Marda Dunsky’s Response: Traditional news values include impact, proximity, and audience. Certainly not every story has an angle that can be explained in terms of “How will this affect me?” or “What is the news I can use here?” However, journalists often will try to find a local angle and/or to explain how a particular story or event will hold impact or interest for its audience. That’s why a story about changing abortion mores and laws in Poland, for example, will get much bigger play in Chicago — which has the largest Polish community outside of Warsaw and a large Catholic population — than it will get in other locales. Local TV stations sent reporters to Iraq to report on how troops from the hometown, state, and region were faring during the war, not the course of the war per se.
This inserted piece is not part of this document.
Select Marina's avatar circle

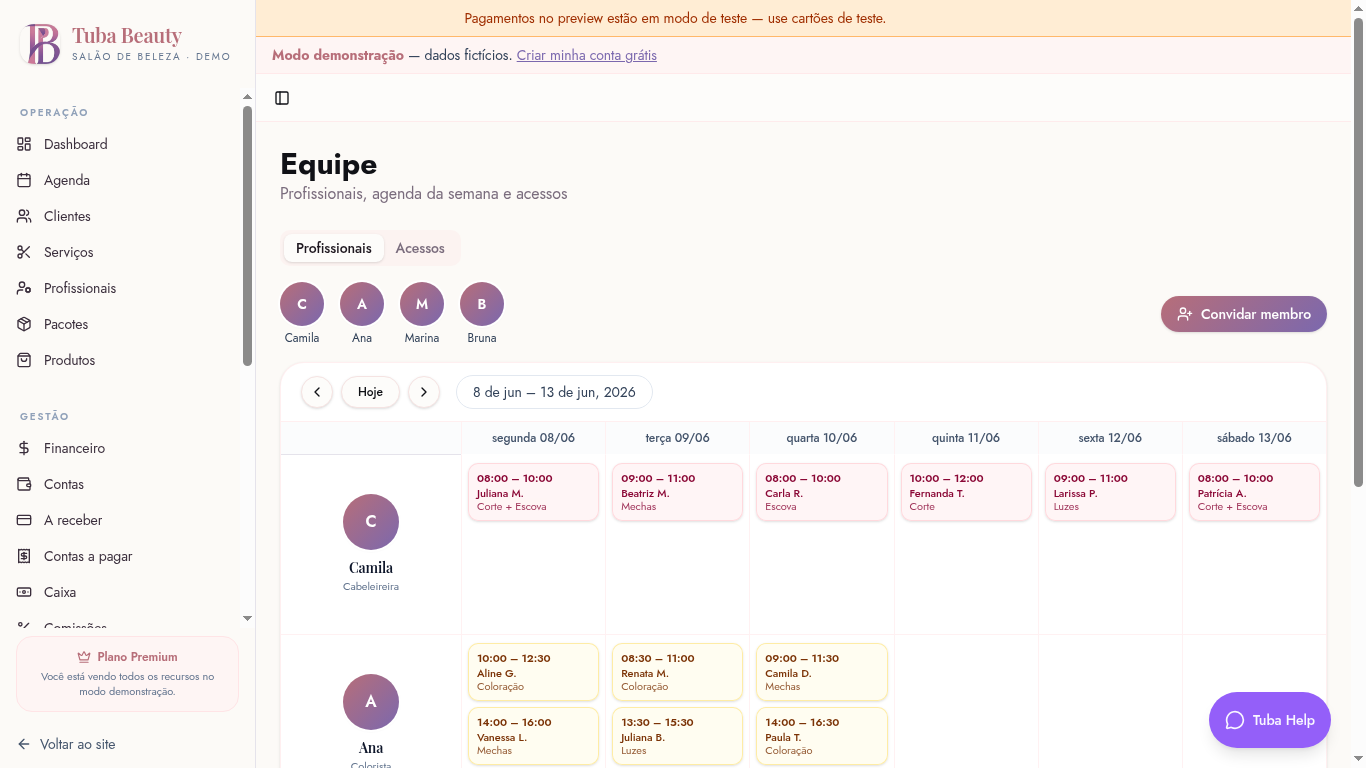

In a broader sense, much U.S. mainstream media coverage during the Iraq war relied primarily on official sources. It conveyed a sense of tension when the war, in its initial stages, seem not to be going well for the Americans and the British. When U.S. troops took Baghdad, there started to emerge via many mainstream outlets a sense of triumphalism. This has to do as much with the mood and expectations of the American public as it does anything else. American journalism has longstanding and well-established professional traditions, and it regards objectivity as a hallmark of good reporting. Nevertheless when it comes to international stories that involve American foreign policy, interests, and warmaking, much mainstream coverage is reported from a distinctly American point of view. This is quite natural, but it should be acknowledged and taken into account when coverage is analyzed.

Joan Konner

Joan Konner’s Response: A responsible, mainstream journalist who works in an organization, TV or print, takes the following audiences into account: his or her employer, i.e. the publisher or broadcaster; the reading or viewing audience; and finally, him- or herself, as a matter of integrity. A journalist s job is to report the facts and pursue the truth, but selectivity, taste and values are inevitably part of the process. Judgments have to be made all the time. The responsible journalist wishes to gain the trust of an audience, and he and she does this by reporting accurately and by respecting the values as well as the intelligence of the audience.

The journalist independent of a large organization may use his or her own judgment, but he or she also seeks to attract an audience as well as find an outlet for the work. Standards of online journalism are more flexible, and, perhaps, individual, but then, the independent journalist, who disregards audience taste and values, may discover he or she has no audience.